Rob Portman's Lessons for Congress — And the Rest of Us

It's a reminder of how empathy moves policy and why politicians need it.

Updated:
March 15, 2013 | 12:11 p.m.

The personal is political. Rob Portman back in 2012, being asked about the presidential campaign. (AP Photo/Gerald Herbert) ()

It’s impossible not to be touched by Sen. Rob Portman’s words about his son and his reversal on gay marriage. Even if you cling to the belief that marriage should be between one man and one woman, Portman’s love for his son, declaration of faith, and commitment to his own marriage was a rare display of authenticity at a time when almost all of our leaders' utterances seem poll-tested and scripted. Portman revealed that his son’s disclosure two years ago that he was gay “allowed me to think about this issue from a new perspective and that’s as a dad who loves his son a lot and wants him to have the same opportunities that his brother and sister have.”

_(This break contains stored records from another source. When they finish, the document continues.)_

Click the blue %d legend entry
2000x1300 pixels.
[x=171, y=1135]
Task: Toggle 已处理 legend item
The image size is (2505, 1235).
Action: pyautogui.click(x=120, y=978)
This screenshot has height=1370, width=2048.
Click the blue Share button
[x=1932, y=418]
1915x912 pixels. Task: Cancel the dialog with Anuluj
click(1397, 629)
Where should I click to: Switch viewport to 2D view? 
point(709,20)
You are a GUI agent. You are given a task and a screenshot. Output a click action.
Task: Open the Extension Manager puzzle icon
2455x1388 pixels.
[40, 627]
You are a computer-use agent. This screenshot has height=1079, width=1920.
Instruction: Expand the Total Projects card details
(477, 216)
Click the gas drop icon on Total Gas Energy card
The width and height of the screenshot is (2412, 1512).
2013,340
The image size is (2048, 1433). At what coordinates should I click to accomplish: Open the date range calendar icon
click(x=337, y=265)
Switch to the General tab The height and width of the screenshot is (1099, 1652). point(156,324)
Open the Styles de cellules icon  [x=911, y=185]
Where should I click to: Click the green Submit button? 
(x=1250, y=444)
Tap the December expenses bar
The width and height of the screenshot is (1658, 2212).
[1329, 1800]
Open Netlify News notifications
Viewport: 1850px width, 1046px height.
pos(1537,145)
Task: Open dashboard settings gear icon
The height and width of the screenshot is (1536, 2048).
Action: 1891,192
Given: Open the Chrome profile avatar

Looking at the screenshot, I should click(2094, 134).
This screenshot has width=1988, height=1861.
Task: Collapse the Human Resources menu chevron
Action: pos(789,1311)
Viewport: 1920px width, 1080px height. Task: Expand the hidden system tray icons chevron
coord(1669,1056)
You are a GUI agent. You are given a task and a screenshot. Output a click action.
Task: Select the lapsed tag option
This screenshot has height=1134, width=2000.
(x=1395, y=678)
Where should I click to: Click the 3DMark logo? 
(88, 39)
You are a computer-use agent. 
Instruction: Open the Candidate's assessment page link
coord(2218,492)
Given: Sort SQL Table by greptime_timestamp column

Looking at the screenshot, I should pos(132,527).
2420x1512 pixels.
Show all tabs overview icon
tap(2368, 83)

It often takes personal experience for us to have empathy. Harvey Milk, the slain San Francisco city councilman and gay activist, argued that homosexuals needed to come out to family and friends so people could see that gays weren’t outliers, but us. He turned out to be right—for surely the velocity of positions on gay marriage’s acceptance rests on personal experiences like the one Portman shared.

Of course, if you and I need a personal jolt to become empathetic, it’s one thing. That it’s true for politicians has greater consequences because they, arguably, need to be more empathetic than the rest of us. If they’re not, we’re at the mercy of the vicissitudes of their life.

Consider another admirable, eloquent senator, Mark Kirk of Illinois. The Republican was hit by a stroke and before he returned to the Senate earlier this year, the experience left him rethinking health care for the poor. "Had I been limited to [Medicaid] I would have had no chance to recover like I did. So unlike before suffering the stroke, I’m much more focused on Medicaid and what my fellow citizens face," he told the Chicago Sun-Times. "I will look much more carefully at the Illinois Medicaid program to see how my fellow citizens are being cared for who have no income and if they suffer from a stroke."

That kind of empathy is welcome, but it’s also worth noting that with many politicians, it takes a personal experience to make them enthusiastically embrace government action. Back in the '90s I wrote a story for The New Republic about how conservatives, with important life experiences, suddenly look at Washington anew. I also revisted the topic earlier this year. Former Sen. Pete Domenici, a Republican from New Mexico, was among the Senate's great advocates for giving the mentally ill parity in insureance treatment. He was spurred by his daughter who suffered from mental illness. In a similar vein, former Sen. Mike DeWine of Ohio, who was a classic Republican advocate against government regulation, made a very big—and one could say, deeply admirable—exception for the 55 mph speed limit. His daughter was 22 when she died in an auto accident. 

There’s nothing wrong with any of this. We wouldn’t want pols who drew nothing—no rethinking, no change of heart—from their personal pain. Polio helped make Franklin Roosevelt the empathetic leader he was. That’s good. The issue is whether one can learn from one’s own suffering and draw wider conclusions instead of a more pinched definition. If Mark Kirk’s stroke made him think about the poor, then bravo. Same for Rob Portman.

Portman’s empathy and eloquence offers a lesson for other members of Congress, but also for the rest of us. “The personal is political” was a feminist cri de coeur in the '60s and '70s. Although its origins are somewhat unclear, it emphasized the political consequences of personal behavior. The argument was that what now seem like quaint “Women’s Lib” fads—consciousness-raising and group therapy—weren’t less personal acts, but political ones with meaning in the public square. Gloria Steinem used the phrase. Rob Portman didn’t, but the Ohio conservative and the feminist pioneer were in some ways offering examples of this notion.